Alone, Xavier resumes his telepathic conversation with Shortpack, who briefs him that Agent 16 has died. Shattered, Xavier buries his head in his hand, muttering what has he done?
Baltimore, Maryland 2:54 AM [EST]:
The annoyed mutant inventor Forge opens the door of his apartment-cum-workshop, fully expecting to be annoyed by an over-eager Jehova’s Witness with a death wish but is faced by Professor Xavier instead. Xavier apologizes for waking him, but this is important. Forge asks him into his apartment, which is filled with a mess of strange machinery, telling him he wasn’t sleeping anyway. He’d had a dream about a perpetual motion machine and had to see if it would work in real life. His mutant gift allows him to build pretty much anything, but free energy is still his Moby Dick. How did Xavier find him anyway?
Xavier alludes to certain sources, though some of them suggested Forge might be at a Cheyenne reservation, resuming his studies in shamanism. He was, Forge agrees, reaching for a high-tech gun, but it didn’t take. “Hokey religions and ancient weapons are no match for a good blaster at your side,” he quotes. But certainly Xavier didn’t fly up here to discuss theology?
Xavier cuts to the chase: as Forge knows, he and his students were recently outed as mutants to the world. A largely positive development, but in some ways it has complicated their battle. Occasionally, certain politically sensitive missions will require a certain degree of … deniability which is why he started to use clandestine operatives, who cannot be traced back to him in case of their death or capture – spies, in other words. Xavier asks Forge for utmost discretion. What he’s disclosing now, he hasn’t even told his students. A few hours ago, his top operative, Prudence, was killed in the line of duty, murdered by a pyrokinetic mutant arms dealer named Steinbeck. Prudence didn’t have a chance to complete her mission, which might save countless lives. He’s telling this to Forge because someone has to finish Prudence’s mission. Forge interjects, telling Charles that he is just an aging war vet. If he needs someone to invent stuff, he’s the right man, but he’s useless in the field.

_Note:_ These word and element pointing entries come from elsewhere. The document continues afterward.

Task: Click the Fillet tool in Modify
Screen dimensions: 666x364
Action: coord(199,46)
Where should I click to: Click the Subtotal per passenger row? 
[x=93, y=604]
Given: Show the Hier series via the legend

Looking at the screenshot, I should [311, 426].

Actually, he wasn’t talking about Forge, Charles replies and takes out a picture from his folder and hands it to Forge. He was talking about her. The picture is a snapshot of Mystique. Forge anxiously asks Xavier if he is insane. She’s a terrorist, a heartless mercenary. Xavier interrupts the other man’s rant: Forge loved her once, didn’t he?
Forge silently stares at the picture for some moments. Turning his back to Xavier, he replies that he may have the power to fix anything, but he couldn’t fix her. And neither can Charles. Mystique’s a shapeshifter. There’s a reason why Forge’s people call her kind tricksters. She may alter her appearance a million times a day, but she’ll never really change. He has no illusions about reforming her, Xavier agrees. Mystique’s a vicious woman who’s hurt people Charles loves. But, thanks to her expertise in espionage, she is the only mutant with the skills and abilities to successfully complete Prudence’s mission. And in the process, she may unwittingly repay society for some of her past crimes.

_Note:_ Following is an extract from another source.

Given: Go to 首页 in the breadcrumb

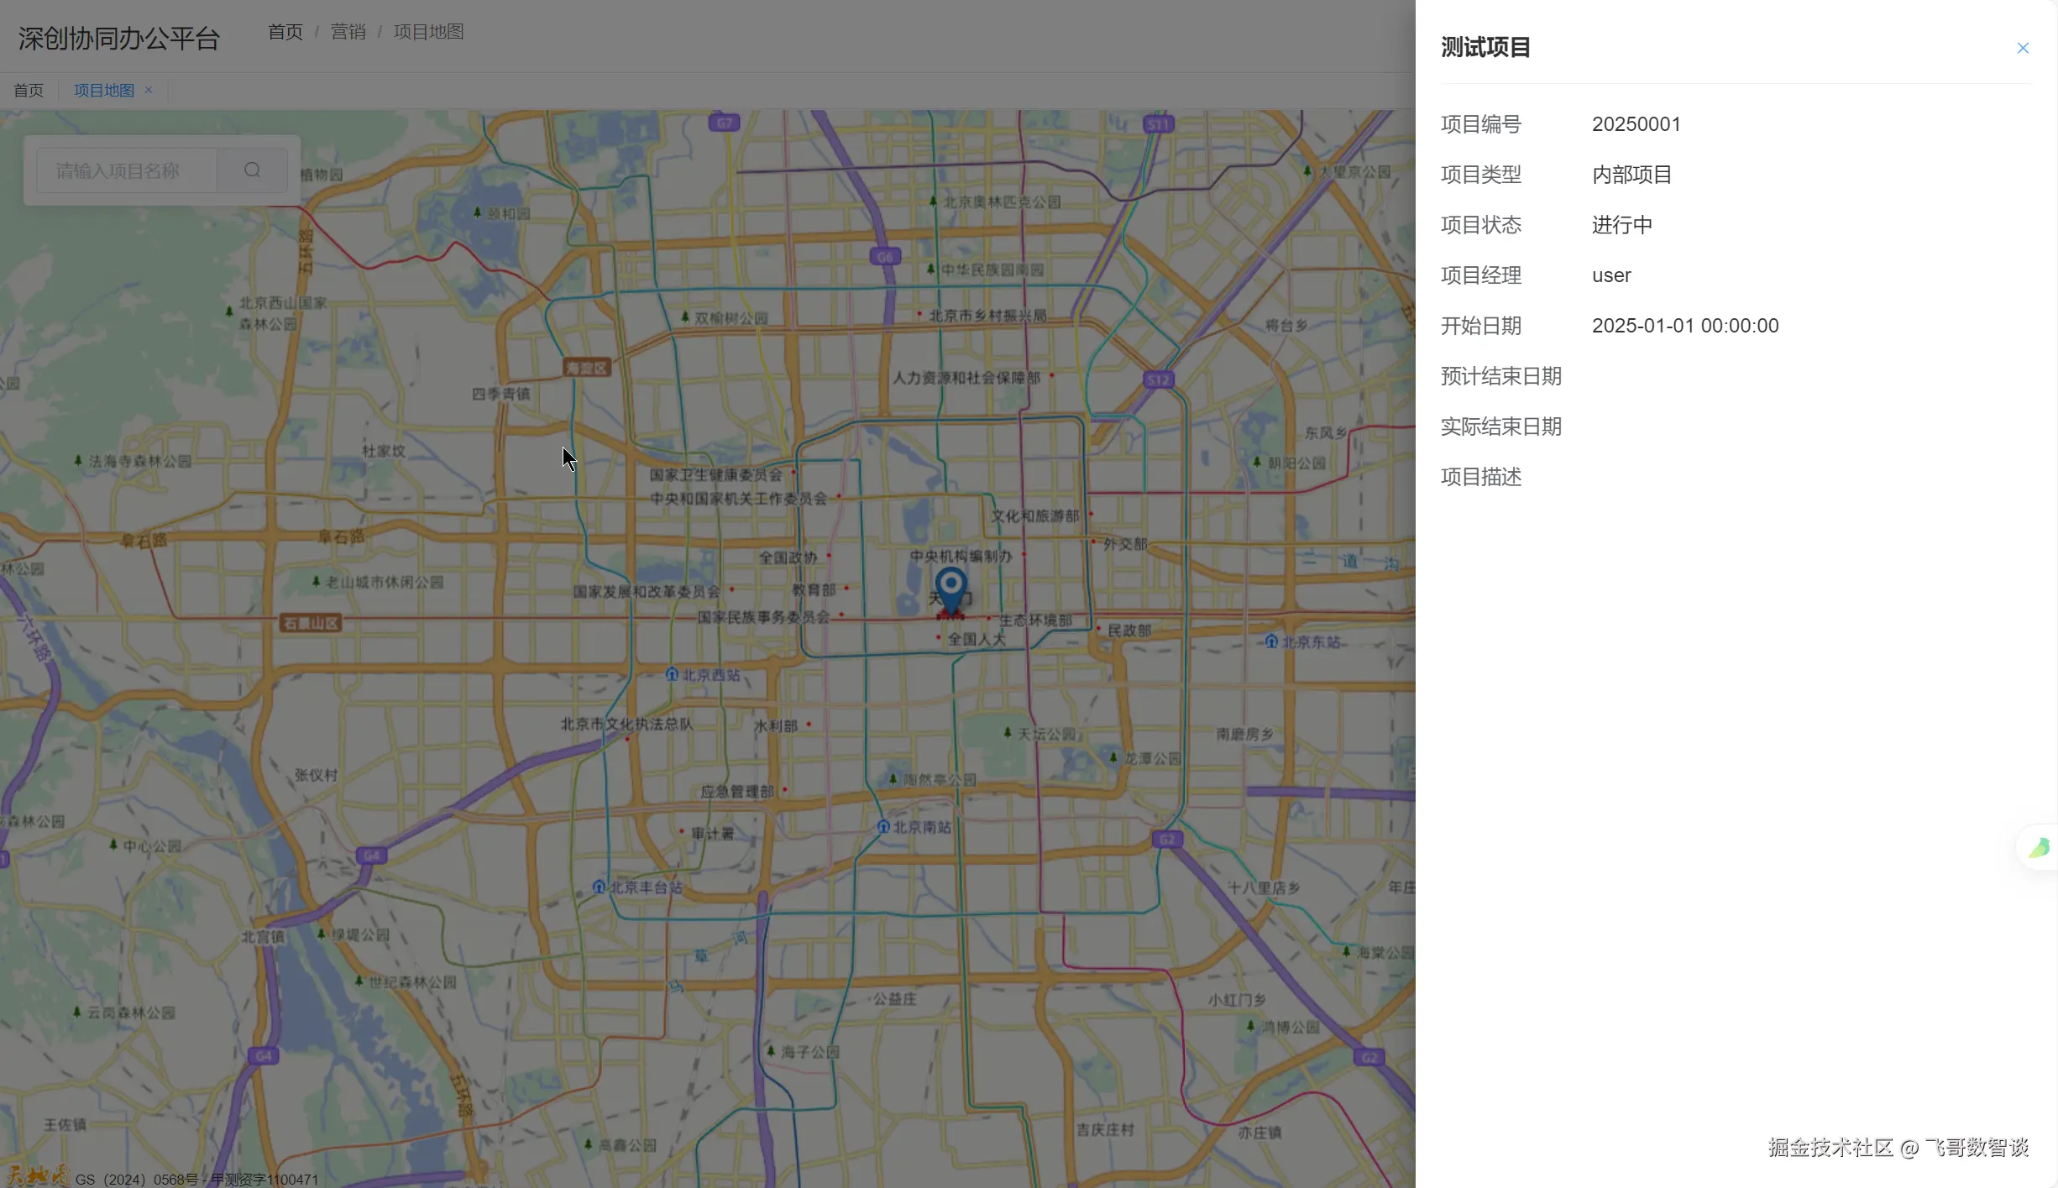Looking at the screenshot, I should point(285,32).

Still looking out of the window, Forge insists that she’ll never agree. In Godfather-like fashion, Xavier states that he can make her “an offer she can’t refuse,” but first he has to find her. Mystique eludes most conventional forms of detection and he’s unable to get a lock on her ever-shifting gray matter. Forge, being the person who knows her better than anyone, Xavier was hoping he might be able to locate her. Forge reluctantly agrees to do what he can, but he hasn’t heard from Mystique in ages. She could be anywhere.
Westlake apartment complex, Washington D.C. 3:12 AM [EST]:
A nerdy looking, middle-aged man is admitting company of the very scantily clad female persuasion; clearly a prostitute. When the man complains that he had asked the agency for a brunette, the redhead playfully kisses him and tells him that hair is going to be the last thing on his mind once they get started. The man is warming up to the girl, who snoops around the apartment a bit and, seeing his workstation, asks if he is some kind of scientist. Claiming men with brains are sexy, she asks what he s working on. Testily, the man replies that his projects are highly classified and, pointing to the bedroom, he asks if they can just get started. Oh, but she loves secrets the hooker insists. If he’ll show her something cool, she’ll let him do anything with her. As an incentive, she dangles a pair of handcuffs in front of him. The scientist is tempted but refuses. His employers would kill him… Yeah, well, the woman replies harshly and draws a gun, she’ll kill him if he doesn’t.
She quickly handcuffs him, telling him that he just blew his one shot to make this easy. Now she wants the combination to the safe. The man plays dumb. What safe? The woman slaps him with the gun, stating a little birdie told her how to find it. Quickly, she finds the safe by moving what looks like a sports trophy aside. Suddenly, Conolly’s eyes start to glow as he smirks and states finally. With that word, he changes into Mystique. She’d been looking all over for that safe.
The other woman is momentarily shocked and Mystique uses her surprise: she jumps and kicks the gun out of her opponent’s hand. With one fluid movement, she alters her hands and wrists making them impossibly thin, allowing her to slip them out of the cuffs. The other woman finally has found her tongue again, stammering out that she is Mystique, the assassin, as Mystique threatens her with the gun she took from her. She adds that she kissed a mutant? Disgusting!
But she didn’t mind kissing a woman, did she? Mystique asks. She loves open-minded girls. The other woman inquires after the real Dr. Connolly. Unconscious in the closet, Mystique replies. She arrived a few minutes before the girl did and pegged her for a spook the moment she heard that fake American accent. She mocks the other woman with her bad wig, slutty make-up and her lack of muscles, stating that every chick who watches an episode of Alias thinks she can be a secret agent these days. But what third rate outfit would actually hire her?
The girl refuses to tell until Mystique holds the gun to her head. She gives in and states that she’s from the Austrian Intelligence Division. Mystique’s taken aback. Lowering her gun she tells the other woman that she gets a momentary stay of execution, because Mystique is nostalgic for the fatherland. But what does the A.I.D. want with Dr. Connolly’s device? They hope to use it to hunt down shapeshifters like Mystique, the girl replies. Good thing she got here first, huh, Mystique replies. Her life would be a lot less fun if that gizmo fell into the hands of the two people who hate her: anyone and everyone.
Holding her ear to the safe door, she enlarges her tympanic membrane, enabling her to hear the tumblers fall into place and find out the combination. Inside, she finds… nothing. Wondering who has the device if Connolly doesn’t, Mystique’s train of thought is interrupted as a voice from outside announces that they know she is in here and she is to come out in neutral form, with hands up. Friends of the girl? Mystique snarls. Genuinely frightened, she denies it. Unusually merciful, Mystique tells her to beat it – she’ll buy her some time but, if she ever sees her again, she’ll put a bullet between her pretty eyes. She’s not cut out for this game. She should leave. Stammering her thanks, the girl leaves.
Mystique draws a knife, still holding a gun with her other hand and sure that she can beat whoever it is. Suddenly, an entire team of soldiers, armed up to the wazoo, crashes into the house through the windows, telling her that the president of the USA has provided them with written legal authority to execute her where she stands. "Ah, hell," she swears.